Fitness Client Retention

I found myself in a predicament.  I intrinsically love to lift, I love improving my lifts and getting stronger.  I had some basic strength goals I wanted to hit, and at the same time wanted to improve my kettlebell ballistic numbers (problem number one), and on the weekends I would go on mountain or road bike rides with my friends, wanting to keep the same or faster pace as them (problem number two).  You see, I was trying to do three things at once, and hadn’t made any one of them a priority over the other.  (I’m not even going into the aesthetics I was simultaneously trying to keep in check through fat loss)

Eventually, I had to look myself in the mirror, and ask myself which activity was going to be my priority, and then ask whether the other activities were either helping, or hindering my priority.  Oddly enough, an injury answered that question for me.  When I was faced with the possibility of never being able to ride a bike again, versus being able to continue lifting, it was the bike that won.  For me, riding represents freedom and adventure.  It’s something that I’ve done for fun, fitness, and competition, as well as an income through various stints as a shop mechanic or riding instructor.

Looking back through this lens, I recall times when my lifting called for heavy high volume back squats, and how that created thighs that wore Fitness Ranking Systemdown my seats and barely fit in my riding shorts (let alone left me so sore I could barely pedal), or mass building programs that left me with loads of extra weight to drag up the hills.

However, in a reverse approach, I see how after a long mountain bike season I can return to interval weight and conditioning sessions without skipping a beat, as I personally have yet to find an activity as intense and anaerobic (as well as repeatable) as a multi-hour off-road ride.  Not to mention it is not uncommon to burn thousands of calories on a morning ride.

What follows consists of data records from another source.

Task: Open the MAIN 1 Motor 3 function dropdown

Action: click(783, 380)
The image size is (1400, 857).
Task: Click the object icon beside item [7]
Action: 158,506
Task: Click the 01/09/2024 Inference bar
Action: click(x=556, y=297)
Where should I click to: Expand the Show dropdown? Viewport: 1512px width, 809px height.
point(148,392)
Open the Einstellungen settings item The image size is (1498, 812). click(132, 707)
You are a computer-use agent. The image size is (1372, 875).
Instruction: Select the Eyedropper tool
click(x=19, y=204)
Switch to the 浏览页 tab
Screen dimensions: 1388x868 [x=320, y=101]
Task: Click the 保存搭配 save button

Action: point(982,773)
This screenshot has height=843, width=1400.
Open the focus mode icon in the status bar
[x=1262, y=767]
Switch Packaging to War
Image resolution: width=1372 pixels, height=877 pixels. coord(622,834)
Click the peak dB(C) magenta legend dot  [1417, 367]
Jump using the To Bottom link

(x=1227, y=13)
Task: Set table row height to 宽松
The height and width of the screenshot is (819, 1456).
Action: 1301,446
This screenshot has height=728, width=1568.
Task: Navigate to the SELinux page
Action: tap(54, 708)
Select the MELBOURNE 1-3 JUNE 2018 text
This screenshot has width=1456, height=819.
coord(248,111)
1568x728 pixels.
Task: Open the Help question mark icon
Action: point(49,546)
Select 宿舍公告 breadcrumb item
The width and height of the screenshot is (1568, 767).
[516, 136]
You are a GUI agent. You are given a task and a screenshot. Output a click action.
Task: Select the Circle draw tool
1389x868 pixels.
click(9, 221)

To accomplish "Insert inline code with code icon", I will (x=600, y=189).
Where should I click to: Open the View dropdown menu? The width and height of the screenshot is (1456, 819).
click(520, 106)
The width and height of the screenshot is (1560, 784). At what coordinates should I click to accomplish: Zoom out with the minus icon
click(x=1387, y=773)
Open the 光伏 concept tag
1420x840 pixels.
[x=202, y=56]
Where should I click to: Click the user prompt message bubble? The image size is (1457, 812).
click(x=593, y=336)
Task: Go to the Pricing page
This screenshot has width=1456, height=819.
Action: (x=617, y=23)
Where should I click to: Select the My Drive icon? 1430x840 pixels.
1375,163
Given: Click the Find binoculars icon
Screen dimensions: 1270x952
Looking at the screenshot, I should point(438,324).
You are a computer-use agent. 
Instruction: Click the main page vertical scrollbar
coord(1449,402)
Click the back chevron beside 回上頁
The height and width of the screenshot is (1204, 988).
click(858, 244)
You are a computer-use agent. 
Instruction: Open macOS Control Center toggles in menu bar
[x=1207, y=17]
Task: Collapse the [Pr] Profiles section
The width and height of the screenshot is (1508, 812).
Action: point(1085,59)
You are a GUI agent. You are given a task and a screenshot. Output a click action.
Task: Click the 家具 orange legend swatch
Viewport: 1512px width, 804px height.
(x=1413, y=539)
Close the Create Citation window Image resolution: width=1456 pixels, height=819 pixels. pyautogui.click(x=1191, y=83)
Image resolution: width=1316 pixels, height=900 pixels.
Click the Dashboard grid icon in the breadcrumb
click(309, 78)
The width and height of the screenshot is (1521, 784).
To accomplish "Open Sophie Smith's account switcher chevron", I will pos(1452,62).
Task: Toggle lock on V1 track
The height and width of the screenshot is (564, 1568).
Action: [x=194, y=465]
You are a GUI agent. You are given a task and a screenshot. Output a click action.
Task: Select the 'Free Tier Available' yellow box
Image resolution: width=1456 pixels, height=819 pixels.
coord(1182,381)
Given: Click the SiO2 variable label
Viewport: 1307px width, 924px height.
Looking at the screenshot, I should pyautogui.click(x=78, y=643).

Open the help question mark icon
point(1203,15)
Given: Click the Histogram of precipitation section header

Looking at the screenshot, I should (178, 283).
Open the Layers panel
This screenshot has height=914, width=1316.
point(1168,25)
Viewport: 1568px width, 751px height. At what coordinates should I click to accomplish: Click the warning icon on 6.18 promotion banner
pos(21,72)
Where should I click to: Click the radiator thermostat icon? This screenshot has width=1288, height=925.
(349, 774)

So, in looking at my lifts, I identified those that were the most affective in assisting my riding:

  • Kettlebell Swings/Snatches- the explosive hip hinge mimics a pedaling stroke, specifically the powerful hamstring/glute extension which is preferred over the clunky quad-based pedal mashing.  Additionally, the EMOM interval training is very similar to the anaerobic patterns of a mountain bike ride.


  • Goblet/Front Squats- mimics the vertical torso hip/knee extension that the leg goes through in the initiation of a pedal stroke.


  • Trap Bar Deadlifts (moderate weight/volume)-  builds overall strength in the hip extension and upper back, but more importantly, increases core strength which decreases lower back soreness that builds up over long rides.  KB swings/snatches also decrease lower back soreness that builds up during long descents.


  • Pull-Ups- as with deadlifts, pull-ups strengthen the upper back, which becomes extremely taxed during long climbs.  Also gives me an idea of my strength to weight ratio, which is important when you are lugging last Christmas’ dinner up the climbs.


  • Overhead/horizontal Presses- not always thought of or appreciated among cyclists, having strong shoulders and triceps keeps your face from smashing into the bars when things go wrong.


  • Jump Rope- always a good pre-season addition, the calf work helps get your legs ready for long jarring dowhills.


  • Grip work- through TBDL’s, Swings/Snatches, Pull-Ups, and Loaded carries (which also builds the core, adds conditioning, and well, does a little of everything) which helps reduce numb hands and the dreaded “hand pump” that occurs on long descents.


  • Medicine Ball Slams & Battle Rope Intervals- these do something to the soul that is similar to what happens on miserable climbs.  They take you to a deep, dark place and you just have to push through to get out.


Fitness Business CoachingOnce I figured out what lifts I was already doing would help me become a better cyclist and mountain bike rider, (and it helped that they were lifts I liked to do – a big component to actually doing the workouts) I was able to formulate workouts that would complement my training, not work against my goals.  It took an ego check, as I realized I don’t need to PR my presses and deads every week, and I needed to put more emphasis on intervals to improve my conditioning.

I also was able to weed out the lifts that work against me, no matter how much I like them.  Through my injury I learned that barbell cleans are not my friend, and I have defective knees and an abnormally long foot to thank for that (basically once I go through the triple extension and rise up on my toes, the leg with the shorter foot has to hyper-extend the knee in order to keep my hips level).  It seems that the more experienced I get in my garage gym, the less equipment I need to use.  It’s a bit ironic.  At first I thought I needed every gadget and fitness gizmo out there, but now I realize it’s mostly fluff.

So, basically, don’t work out for the sake of working out.  Figure out why you are running on this hamster wheel, and then make sure that everything you are doing keeps you aligned with that goal.

And if you like to ride, take some notes from above, and apply then to your own training.  Maybe I’ll see you down the trail!!